▸ **DIRECTIONS**
Give the items from the line containing "Where should I" through the end of the items as a Markdown table with the columns Row and Line, one row per line, omitting blank lines and leaving out the pictures.

Data for locating words and elements
++++

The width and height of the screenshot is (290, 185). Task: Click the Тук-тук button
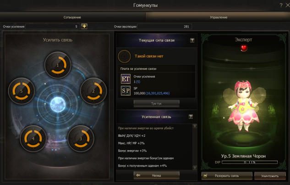pos(157,104)
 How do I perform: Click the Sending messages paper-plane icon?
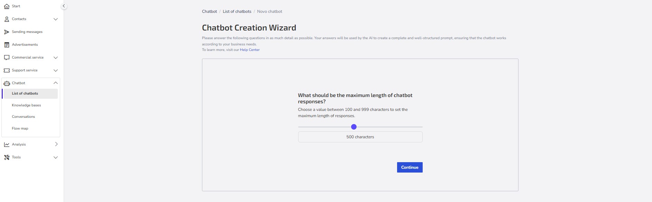click(7, 32)
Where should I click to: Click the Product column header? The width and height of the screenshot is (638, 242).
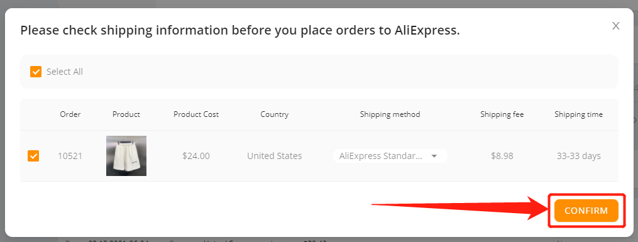126,114
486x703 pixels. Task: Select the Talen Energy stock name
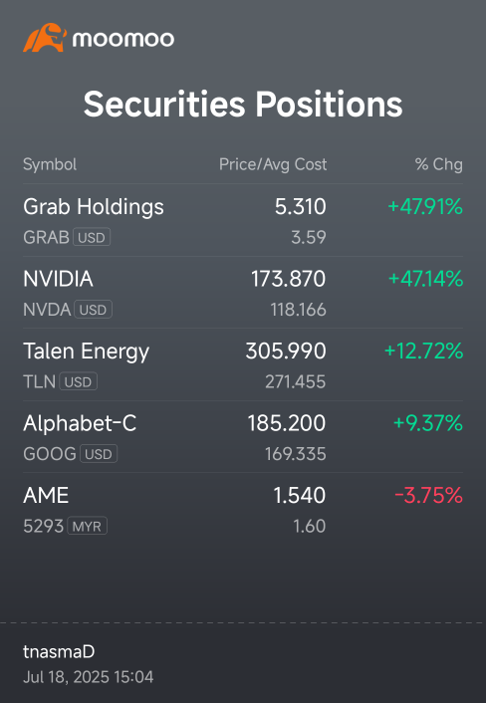tap(86, 352)
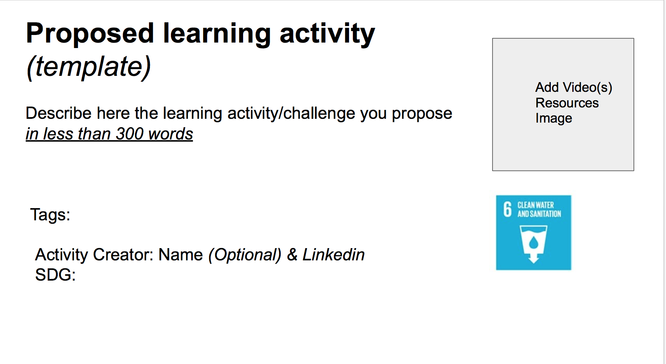Click the number 6 on SDG tile
This screenshot has height=364, width=666.
[507, 209]
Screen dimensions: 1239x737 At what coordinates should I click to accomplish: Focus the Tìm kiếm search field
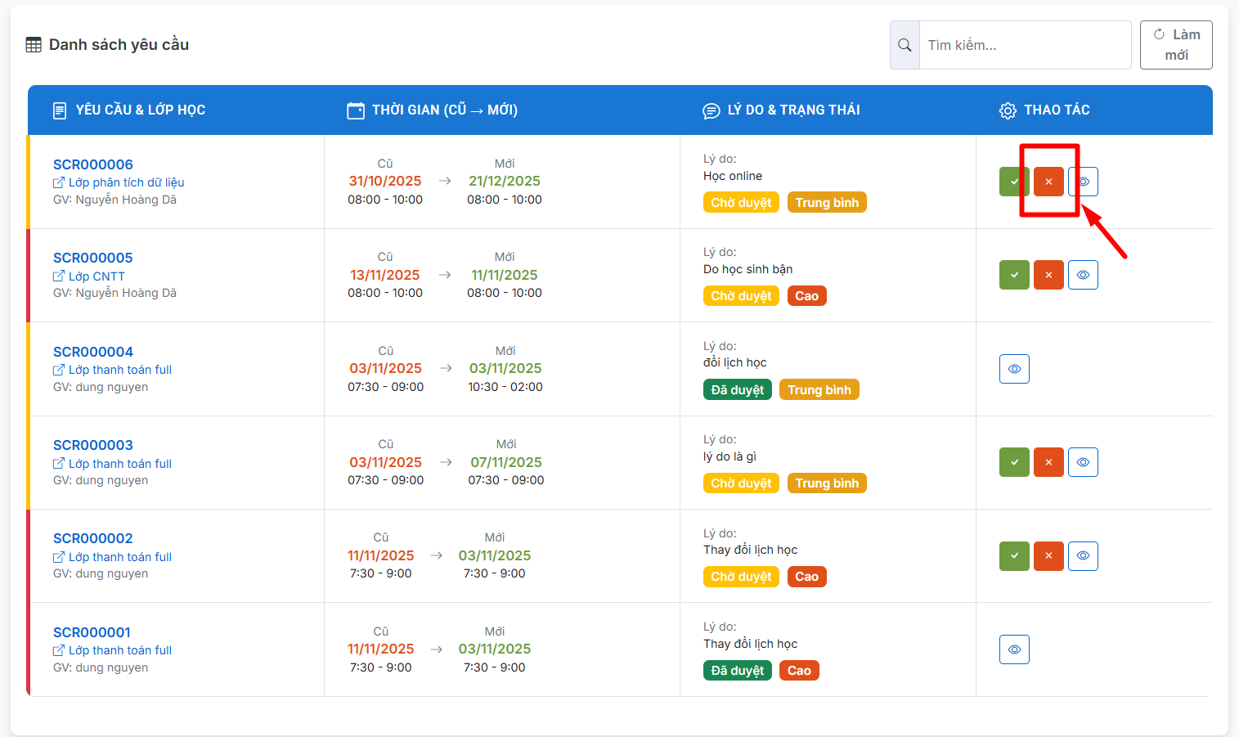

++++

▸ **COMPLETED TASK**
| Row | Line |
|---|---|
| 1 | Where should I click to: Click the Product column header? The width and height of the screenshot is (638, 242). |
| 2 | 126,114 |
| 3 | 486x703 pixels. Task: Select the Talen Energy stock name |
| 4 | tap(86, 352) |
| 5 | Click the number 6 on SDG tile |
| 6 | This screenshot has height=364, width=666. |
| 7 | [507, 209] |
| 8 | Screen dimensions: 1239x737 At what coordinates should I click to accomplish: Focus the Tìm kiếm search field |